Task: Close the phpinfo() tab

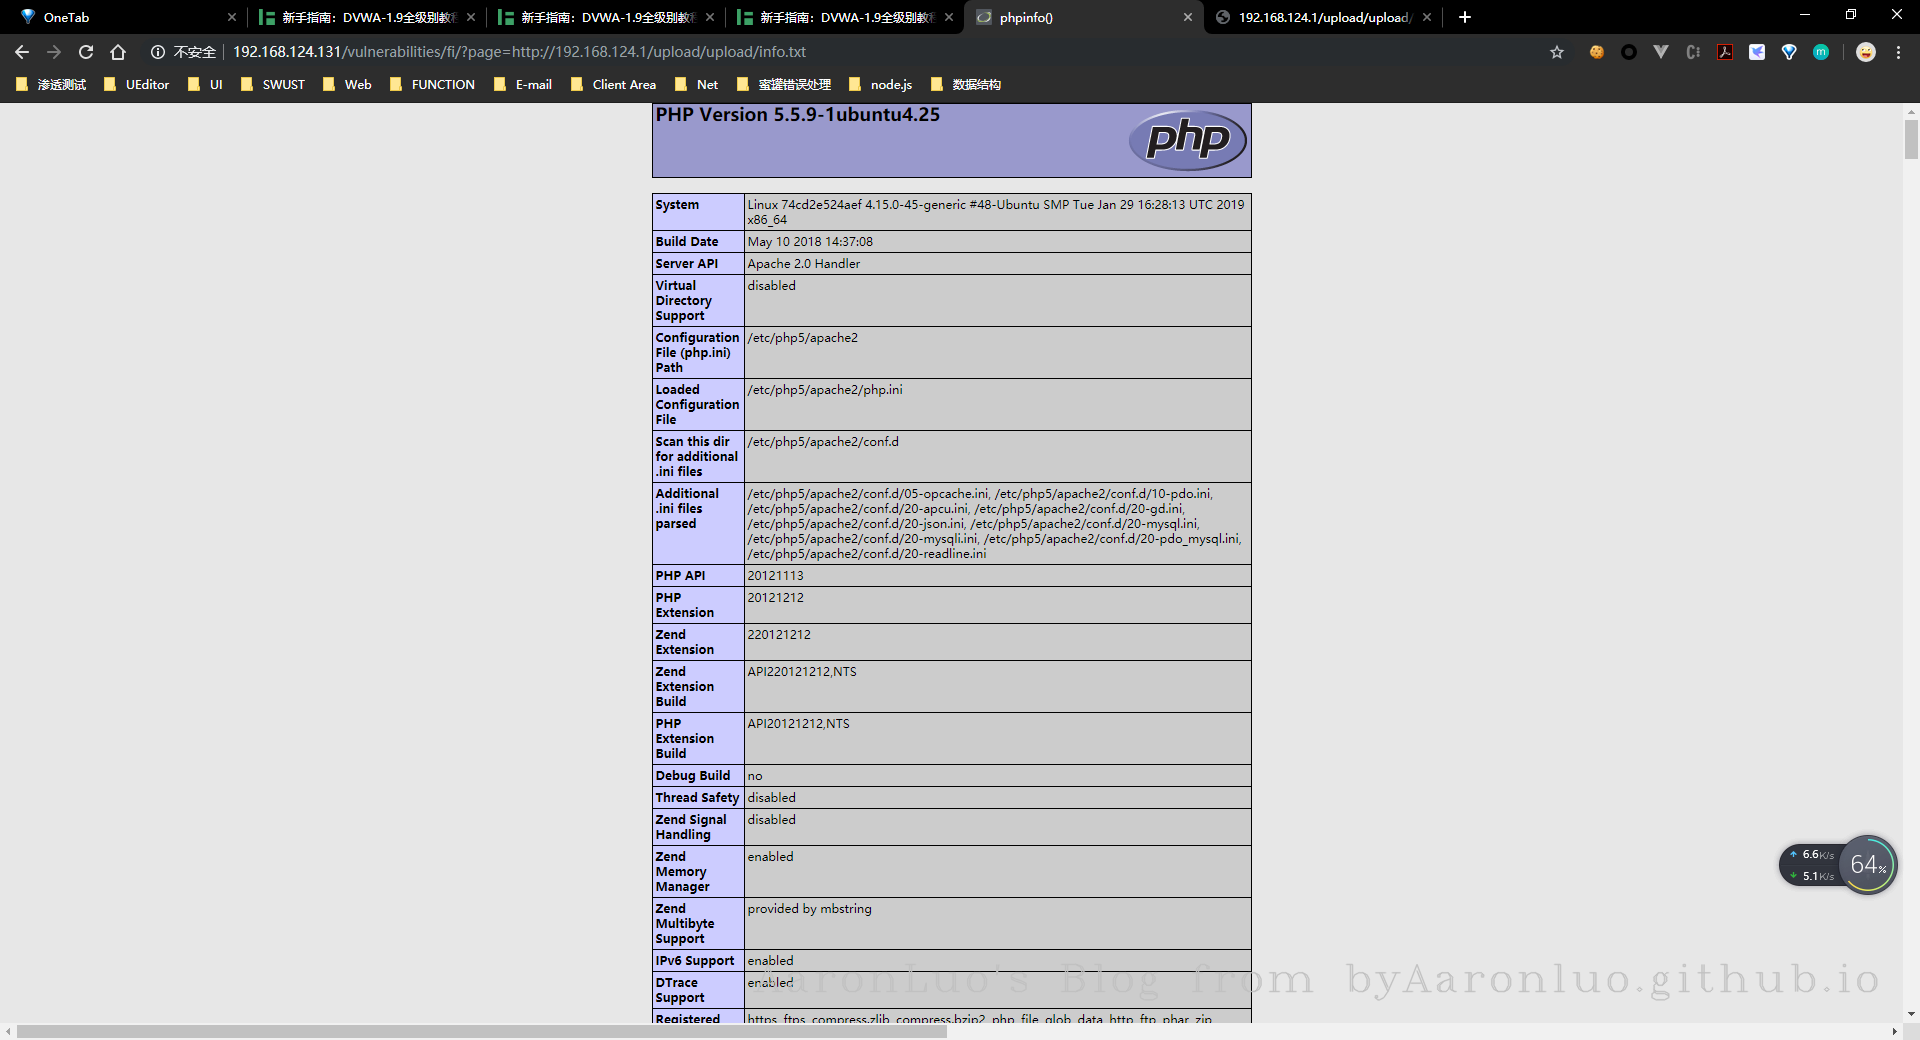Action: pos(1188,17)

+ + + + +

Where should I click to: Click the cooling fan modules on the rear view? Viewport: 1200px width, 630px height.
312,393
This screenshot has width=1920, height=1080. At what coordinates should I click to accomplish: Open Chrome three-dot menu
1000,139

+ + + + +

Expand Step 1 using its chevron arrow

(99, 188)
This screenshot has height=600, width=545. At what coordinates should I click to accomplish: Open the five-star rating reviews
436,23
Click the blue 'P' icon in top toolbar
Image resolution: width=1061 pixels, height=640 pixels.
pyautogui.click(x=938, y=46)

+ + + + +

### Task prompt
Reproduce the listing lines from the one containing "This screenshot has height=600, width=545." through the one containing "pyautogui.click(x=938, y=46)", inclusive, changing "reviews" to "comments" and leaving everything else as it is.

### Full answer
This screenshot has height=600, width=545. At what coordinates should I click to accomplish: Open the five-star rating comments
436,23
Click the blue 'P' icon in top toolbar
Image resolution: width=1061 pixels, height=640 pixels.
pyautogui.click(x=938, y=46)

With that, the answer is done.